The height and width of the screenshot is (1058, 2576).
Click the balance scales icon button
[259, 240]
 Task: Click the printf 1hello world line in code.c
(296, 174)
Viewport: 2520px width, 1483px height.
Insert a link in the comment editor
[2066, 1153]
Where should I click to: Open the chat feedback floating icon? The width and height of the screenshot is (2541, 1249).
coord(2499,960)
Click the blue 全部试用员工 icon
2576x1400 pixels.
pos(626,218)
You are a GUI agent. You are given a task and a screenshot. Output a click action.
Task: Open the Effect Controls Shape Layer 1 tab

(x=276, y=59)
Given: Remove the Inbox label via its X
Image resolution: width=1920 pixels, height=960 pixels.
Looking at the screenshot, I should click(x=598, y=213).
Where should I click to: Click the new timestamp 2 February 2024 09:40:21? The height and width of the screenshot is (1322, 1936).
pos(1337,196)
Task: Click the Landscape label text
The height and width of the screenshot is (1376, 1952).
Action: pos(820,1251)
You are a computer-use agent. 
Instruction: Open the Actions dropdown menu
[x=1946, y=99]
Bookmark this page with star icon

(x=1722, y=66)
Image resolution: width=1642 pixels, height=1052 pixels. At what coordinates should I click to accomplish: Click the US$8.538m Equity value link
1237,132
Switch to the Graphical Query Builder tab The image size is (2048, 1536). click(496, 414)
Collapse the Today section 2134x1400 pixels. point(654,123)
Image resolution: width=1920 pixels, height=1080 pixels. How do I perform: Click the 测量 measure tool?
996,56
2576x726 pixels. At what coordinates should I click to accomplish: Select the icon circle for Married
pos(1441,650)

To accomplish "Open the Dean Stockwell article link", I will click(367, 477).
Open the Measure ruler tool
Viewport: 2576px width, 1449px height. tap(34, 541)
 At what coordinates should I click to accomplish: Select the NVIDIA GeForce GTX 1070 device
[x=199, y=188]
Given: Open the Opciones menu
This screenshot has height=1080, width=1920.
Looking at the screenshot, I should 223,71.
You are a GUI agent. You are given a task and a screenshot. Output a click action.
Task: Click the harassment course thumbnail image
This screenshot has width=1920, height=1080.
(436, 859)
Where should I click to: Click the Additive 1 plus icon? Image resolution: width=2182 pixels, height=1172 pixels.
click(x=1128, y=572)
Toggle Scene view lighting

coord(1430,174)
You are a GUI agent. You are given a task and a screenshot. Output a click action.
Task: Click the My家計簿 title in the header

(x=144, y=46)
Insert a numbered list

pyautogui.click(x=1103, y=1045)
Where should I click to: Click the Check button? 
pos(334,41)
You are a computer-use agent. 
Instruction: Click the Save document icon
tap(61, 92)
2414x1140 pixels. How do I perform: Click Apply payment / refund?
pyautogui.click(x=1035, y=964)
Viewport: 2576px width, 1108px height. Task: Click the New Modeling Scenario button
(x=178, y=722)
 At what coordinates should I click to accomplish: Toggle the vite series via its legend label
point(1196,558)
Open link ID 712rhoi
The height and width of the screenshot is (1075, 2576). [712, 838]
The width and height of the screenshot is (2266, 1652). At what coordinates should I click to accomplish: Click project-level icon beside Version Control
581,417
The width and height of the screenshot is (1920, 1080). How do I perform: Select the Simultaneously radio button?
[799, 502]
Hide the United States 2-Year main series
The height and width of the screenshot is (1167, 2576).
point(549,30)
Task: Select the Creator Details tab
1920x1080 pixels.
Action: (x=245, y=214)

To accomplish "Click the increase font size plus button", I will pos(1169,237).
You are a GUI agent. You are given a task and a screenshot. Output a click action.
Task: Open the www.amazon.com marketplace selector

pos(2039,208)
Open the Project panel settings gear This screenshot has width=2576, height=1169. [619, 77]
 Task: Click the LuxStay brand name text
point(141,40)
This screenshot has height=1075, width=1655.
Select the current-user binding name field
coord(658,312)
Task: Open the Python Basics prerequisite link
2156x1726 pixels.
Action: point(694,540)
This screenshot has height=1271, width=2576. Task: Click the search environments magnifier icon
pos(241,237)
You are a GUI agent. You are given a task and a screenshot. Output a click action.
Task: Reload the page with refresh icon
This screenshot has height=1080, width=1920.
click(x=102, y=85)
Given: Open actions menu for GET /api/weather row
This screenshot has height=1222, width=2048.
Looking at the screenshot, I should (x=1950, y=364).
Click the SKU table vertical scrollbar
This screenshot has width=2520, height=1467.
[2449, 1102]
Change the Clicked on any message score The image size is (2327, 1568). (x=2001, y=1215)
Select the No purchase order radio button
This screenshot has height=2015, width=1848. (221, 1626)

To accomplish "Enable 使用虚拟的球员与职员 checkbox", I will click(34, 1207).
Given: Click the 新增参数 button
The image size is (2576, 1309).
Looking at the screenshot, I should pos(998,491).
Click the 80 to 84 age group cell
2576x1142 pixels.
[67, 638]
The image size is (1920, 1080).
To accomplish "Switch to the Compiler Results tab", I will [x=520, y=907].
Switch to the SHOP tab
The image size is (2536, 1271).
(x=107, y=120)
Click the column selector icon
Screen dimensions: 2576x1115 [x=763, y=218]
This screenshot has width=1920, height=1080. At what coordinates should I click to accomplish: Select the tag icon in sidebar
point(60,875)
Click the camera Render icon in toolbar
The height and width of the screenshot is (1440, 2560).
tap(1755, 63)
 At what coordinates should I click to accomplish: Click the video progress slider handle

- - - -

## Task brief
So that the data stays intact, repeat all of it exactly.

## Task answer
The height and width of the screenshot is (1058, 2576).
Click the balance scales icon button
[259, 240]
 Task: Click the printf 1hello world line in code.c
(296, 174)
Viewport: 2520px width, 1483px height.
Insert a link in the comment editor
[2066, 1153]
Where should I click to: Open the chat feedback floating icon? The width and height of the screenshot is (2541, 1249).
coord(2499,960)
Click the blue 全部试用员工 icon
2576x1400 pixels.
pos(626,218)
You are a GUI agent. You are given a task and a screenshot. Output a click action.
Task: Open the Effect Controls Shape Layer 1 tab

(x=276, y=59)
Given: Remove the Inbox label via its X
Image resolution: width=1920 pixels, height=960 pixels.
Looking at the screenshot, I should click(x=598, y=213).
Where should I click to: Click the new timestamp 2 February 2024 09:40:21? The height and width of the screenshot is (1322, 1936).
pos(1337,196)
Task: Click the Landscape label text
The height and width of the screenshot is (1376, 1952).
Action: pos(820,1251)
You are a computer-use agent. 
Instruction: Open the Actions dropdown menu
[x=1946, y=99]
Bookmark this page with star icon

(x=1722, y=66)
Image resolution: width=1642 pixels, height=1052 pixels. At what coordinates should I click to accomplish: Click the US$8.538m Equity value link
1237,132
Switch to the Graphical Query Builder tab The image size is (2048, 1536). click(496, 414)
Collapse the Today section 2134x1400 pixels. point(654,123)
Image resolution: width=1920 pixels, height=1080 pixels. How do I perform: Click the 测量 measure tool?
996,56
2576x726 pixels. At what coordinates should I click to accomplish: Select the icon circle for Married
pos(1441,650)

To accomplish "Open the Dean Stockwell article link", I will click(367, 477).
Open the Measure ruler tool
Viewport: 2576px width, 1449px height. tap(34, 541)
 At what coordinates should I click to accomplish: Select the NVIDIA GeForce GTX 1070 device
[x=199, y=188]
Given: Open the Opciones menu
This screenshot has height=1080, width=1920.
Looking at the screenshot, I should 223,71.
You are a GUI agent. You are given a task and a screenshot. Output a click action.
Task: Click the harassment course thumbnail image
This screenshot has width=1920, height=1080.
(436, 859)
Where should I click to: Click the Additive 1 plus icon? Image resolution: width=2182 pixels, height=1172 pixels.
click(x=1128, y=572)
Toggle Scene view lighting

coord(1430,174)
You are a GUI agent. You are given a task and a screenshot. Output a click action.
Task: Click the My家計簿 title in the header

(x=144, y=46)
Insert a numbered list

pyautogui.click(x=1103, y=1045)
Where should I click to: Click the Check button? 
pos(334,41)
You are a computer-use agent. 
Instruction: Click the Save document icon
tap(61, 92)
2414x1140 pixels. How do I perform: Click Apply payment / refund?
pyautogui.click(x=1035, y=964)
Viewport: 2576px width, 1108px height. Task: Click the New Modeling Scenario button
(x=178, y=722)
 At what coordinates should I click to accomplish: Toggle the vite series via its legend label
point(1196,558)
Open link ID 712rhoi
The height and width of the screenshot is (1075, 2576). [712, 838]
The width and height of the screenshot is (2266, 1652). At what coordinates should I click to accomplish: Click project-level icon beside Version Control
581,417
The width and height of the screenshot is (1920, 1080). How do I perform: Select the Simultaneously radio button?
[799, 502]
Hide the United States 2-Year main series
The height and width of the screenshot is (1167, 2576).
point(549,30)
Task: Select the Creator Details tab
1920x1080 pixels.
Action: (x=245, y=214)

To accomplish "Click the increase font size plus button", I will pos(1169,237).
You are a GUI agent. You are given a task and a screenshot. Output a click action.
Task: Open the www.amazon.com marketplace selector

pos(2039,208)
Open the Project panel settings gear This screenshot has width=2576, height=1169. [619, 77]
 Task: Click the LuxStay brand name text
point(141,40)
This screenshot has height=1075, width=1655.
Select the current-user binding name field
coord(658,312)
Task: Open the Python Basics prerequisite link
2156x1726 pixels.
Action: point(694,540)
This screenshot has height=1271, width=2576. Task: Click the search environments magnifier icon
pos(241,237)
You are a GUI agent. You are given a task and a screenshot. Output a click action.
Task: Reload the page with refresh icon
This screenshot has height=1080, width=1920.
click(x=102, y=85)
Given: Open actions menu for GET /api/weather row
This screenshot has height=1222, width=2048.
Looking at the screenshot, I should (x=1950, y=364).
Click the SKU table vertical scrollbar
This screenshot has width=2520, height=1467.
[2449, 1102]
Change the Clicked on any message score The image size is (2327, 1568). (x=2001, y=1215)
Select the No purchase order radio button
This screenshot has height=2015, width=1848. (221, 1626)

To accomplish "Enable 使用虚拟的球员与职员 checkbox", I will click(34, 1207).
Given: Click the 新增参数 button
The image size is (2576, 1309).
Looking at the screenshot, I should pos(998,491).
Click the 80 to 84 age group cell
2576x1142 pixels.
[67, 638]
The image size is (1920, 1080).
To accomplish "Switch to the Compiler Results tab", I will [x=520, y=907].
Switch to the SHOP tab
The image size is (2536, 1271).
(x=107, y=120)
Click the column selector icon
Screen dimensions: 2576x1115 [x=763, y=218]
This screenshot has width=1920, height=1080. At what coordinates should I click to accomplish: Select the tag icon in sidebar
point(60,875)
Click the camera Render icon in toolbar
The height and width of the screenshot is (1440, 2560).
tap(1755, 63)
 At what coordinates should I click to accomplish: Click the video progress slider handle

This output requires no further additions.